Out of Control
“How the pandemic laid bare America’s diabetes crisis.”
The Woman Who Fell to Earth
When COVID-19 came to Star City, the center of Russia’s secretive space program, just before a celebrated launch, people went looking for a scapegoat.
Dying Inside
4,998 inmates died in U.S. jails without getting their day in court. Reuters investigates the fatalities in America’s biggest jails.
Made in America
White House veterans helped a Gulf monarchy build a secret surveillance unit that was used to target human rights activists, journalists, and dissidents. It was called Project DREAD.
Hatebook
A Reuters investigation finds that Facebook is having a difficult time combating hate speech in Myanmar, a market where the platform dominates and where there have been regular outbreaks of ethnic violence. Reuters found more than 1,000 posts, comments, and images targeting the Rohingya Muslim minority group, some urging for them to be shot or exterminated.

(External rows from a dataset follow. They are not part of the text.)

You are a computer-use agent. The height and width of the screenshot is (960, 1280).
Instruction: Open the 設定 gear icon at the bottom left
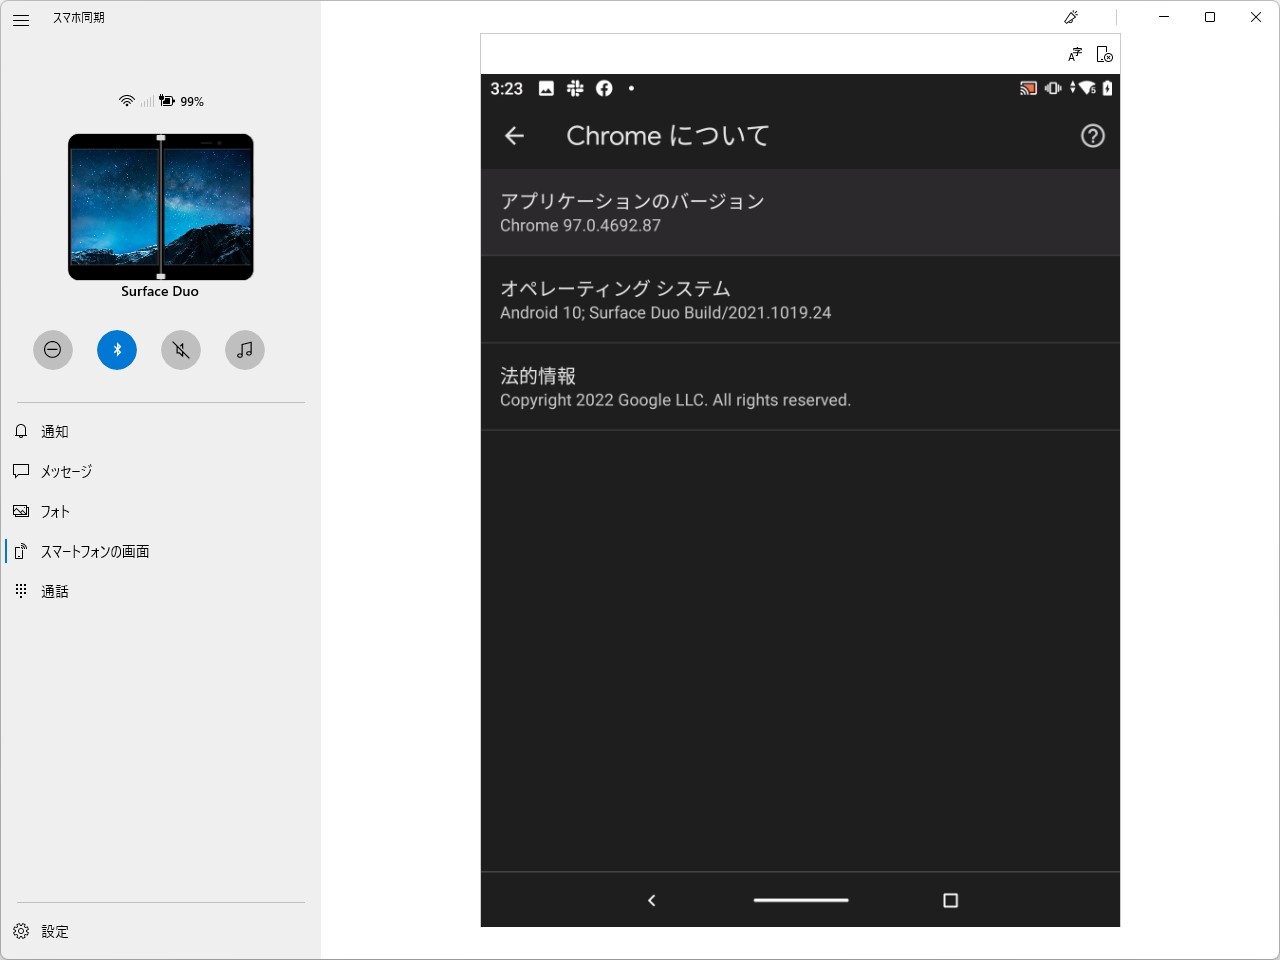click(22, 931)
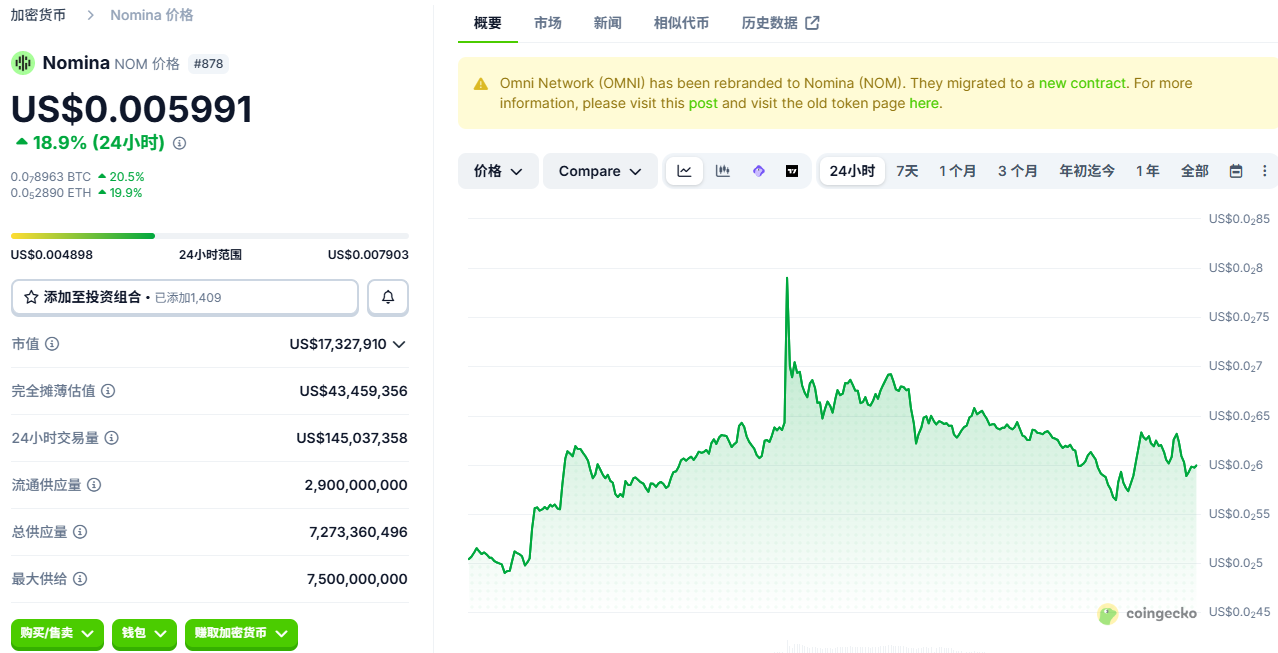1278x653 pixels.
Task: Open the calendar date range picker
Action: click(1236, 171)
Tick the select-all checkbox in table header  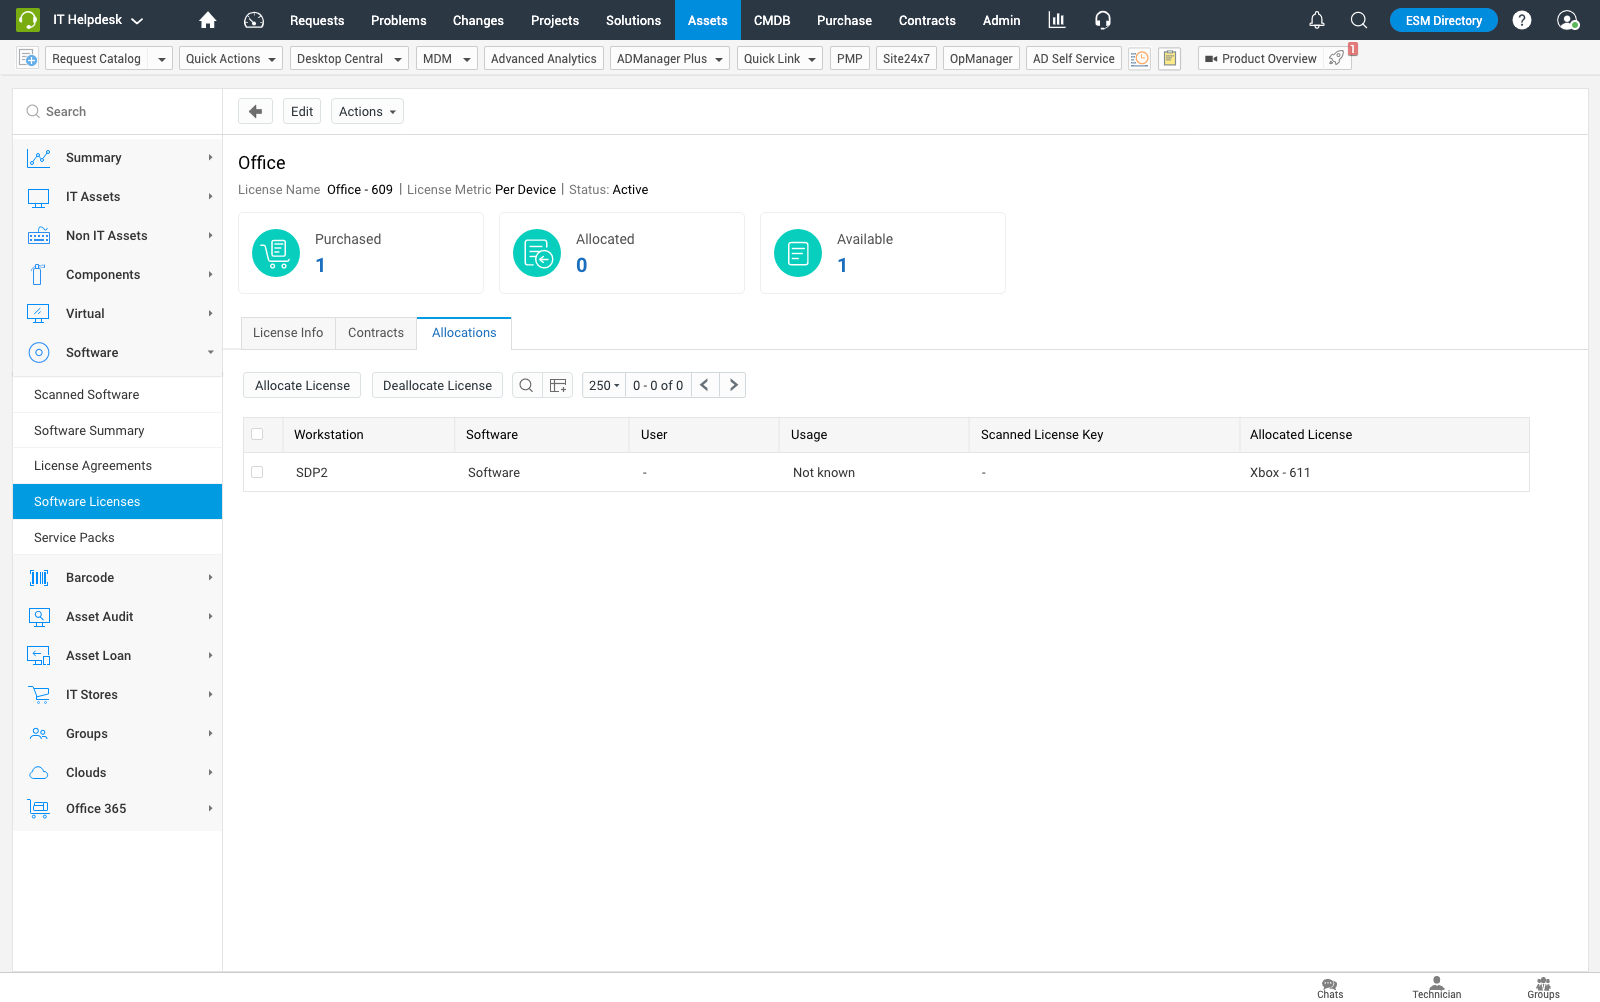point(257,434)
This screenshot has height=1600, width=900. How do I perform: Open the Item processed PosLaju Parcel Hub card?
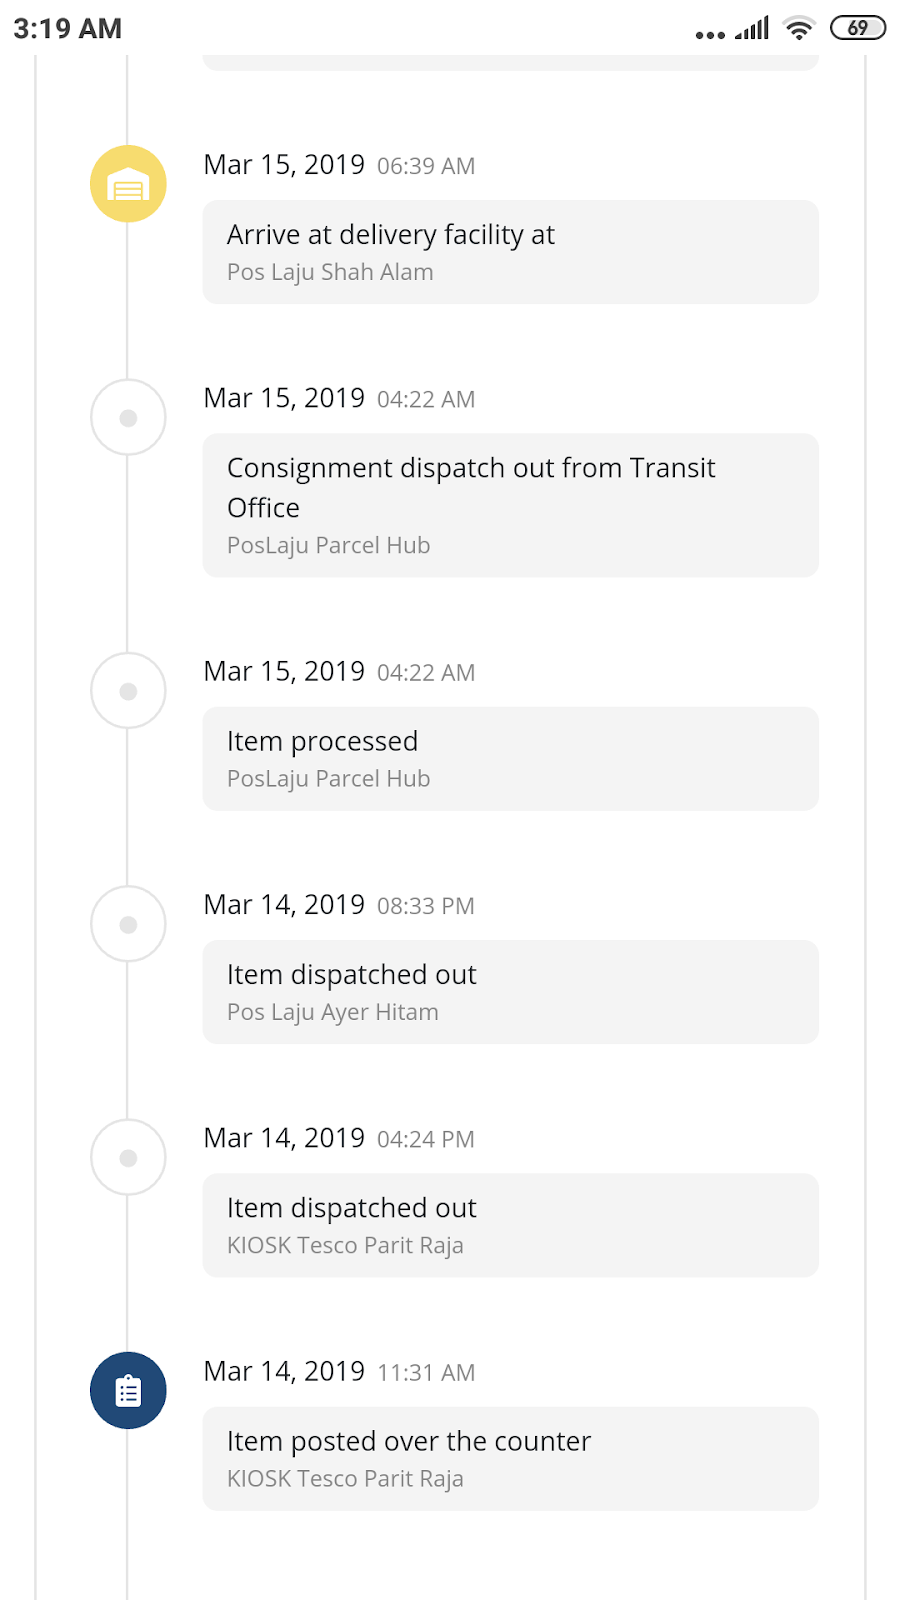510,758
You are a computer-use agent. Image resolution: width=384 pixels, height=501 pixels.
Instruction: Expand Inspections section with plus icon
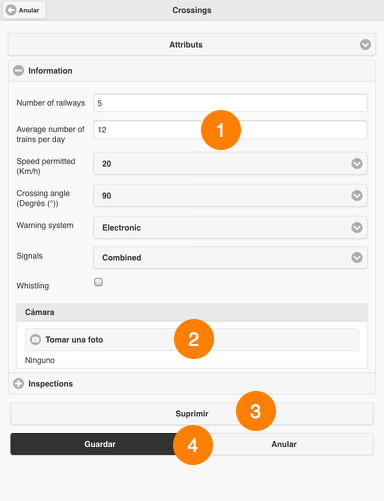coord(18,384)
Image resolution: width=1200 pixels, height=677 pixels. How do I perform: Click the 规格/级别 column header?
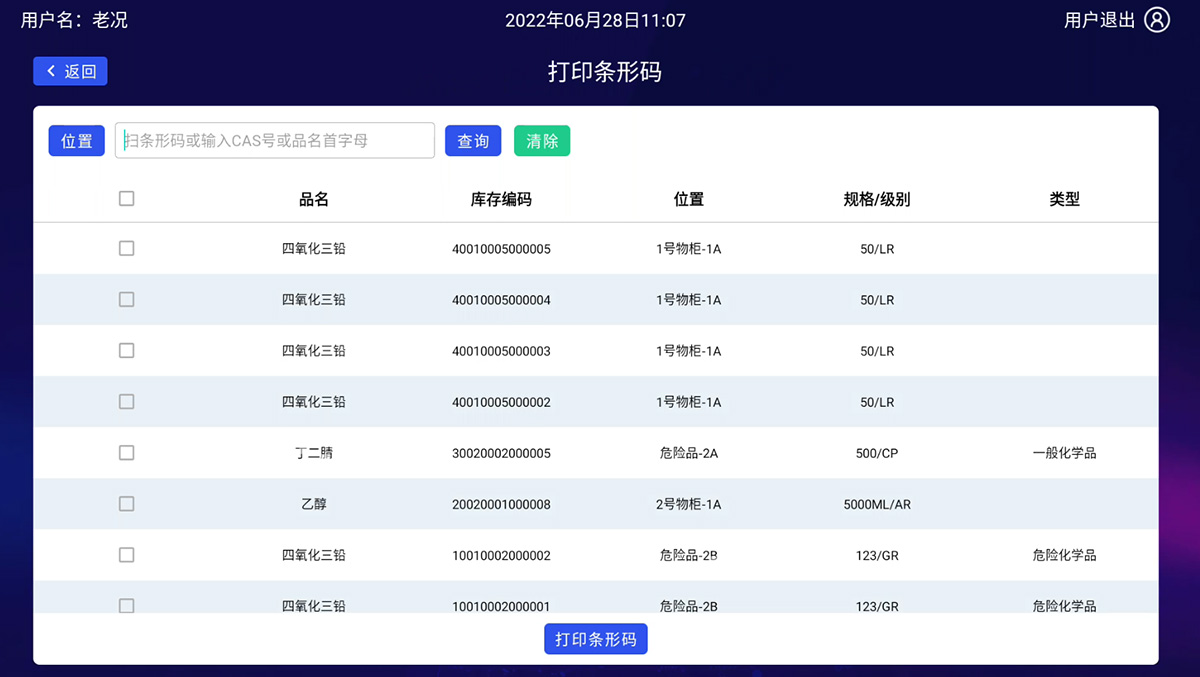(877, 199)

Cashing in on the Donated Dead
In the U.S. market for human bodies, almost anyone can dissect and sell the dead.
Shock Tactics
A 911 plea for help, a Taser shot, a death — and the mounting toll of stun guns.
Assets of the Ayatollah
A Reuters investigation into the Iranian supreme leader’s $95 billion economic empire—which was partly built on confiscating family property from ordinary citizens:
Several other Iranians whose family properties were taken over by Setad described in interviews how men showed up and threatened to use violence if the owners didn’t leave the premises at once. One man said he had been told how an elderly family member had stood by distraught as workmen carried out all of the furniture from her home.
According to this account, she sat down on a carpet, refused to move and pleaded, “What can I do? Where can I go?”
“Then they reached down, lifted her up on the carpet and took her out.”
The Child Exchange
An investigation into America’s underground market for adopted children. Using online forums like Yahoo and Facebook groups, parents often advertise their unwanted children—who have a tendency to have been adopted abroad and have special needs—and give custody rights to strangers in a practice called “private re-homing,” which has little or no government regulation:
“As the Puchallas drove away, Melissa sobbed. She calls the decision ‘the hardest thing we’ve ever done in our lives.’ Quita still can’t reconcile it. ‘How would you give me up when you brought me to be yours?’ she asks.
“In the days that followed, two puppies scampered through the trailer, gifts from the Easons to Quita. The dogs lifted the teenager’s spirits, but they weren’t housebroken and no one cleaned up after them. No one did the dishes, either, or the laundry.
“More troubling, Quita says, was that the Easons took her into their bed: ‘They call me in there to sleep … to lay in the bed with them.’ In bed, “Nicole used to be naked and stuff. It was not right to me.'”
The Problem with the Red Cross
Why the Red Cross hasn’t been as effective as small community groups when it has come to disaster relief post-Sandy:
“The real problem with the Red Cross was not that it was stretched thin, but rather that it was simply too big, and its people too inexperienced in disaster recovery, to be able to respond nimbly to Sandy. Eventually, after a week or two, it will lumber in to affected areas and take over from the ad-hoc groups who provided desperately-needed aid in the early days. It’s reasonably good at that. But that’s clearly not good enough, and it’s certainly nowhere near flawless.
“Of course, the Red Cross is burdened with massive expectations. If you’re stuck in a remote part of Staten Island without power or communication for days on end, no one’s going to blame Doctors Without Borders or Occupy Wall Street if you get no help — but they are going to blame the Red Cross.
“With $117 million in donations comes an expectation that the Red Cross can and should be everywhere it’s needed, when it’s needed, rather than in a handful of places, a week later, offering food but no shelter or blankets or power or lights. But probably those expectations are unrealistic. The US is fortunate in that it’s not a permanent disaster zone: it’s not a country where Red Cross volunteers are ever going to be experienced in responding to such things. And mobilizing thousands of volunteers and tens of millions of dollars to provide food and shelter in areas without electricity or pharmacies or heat — that’s a logistical nightmare.”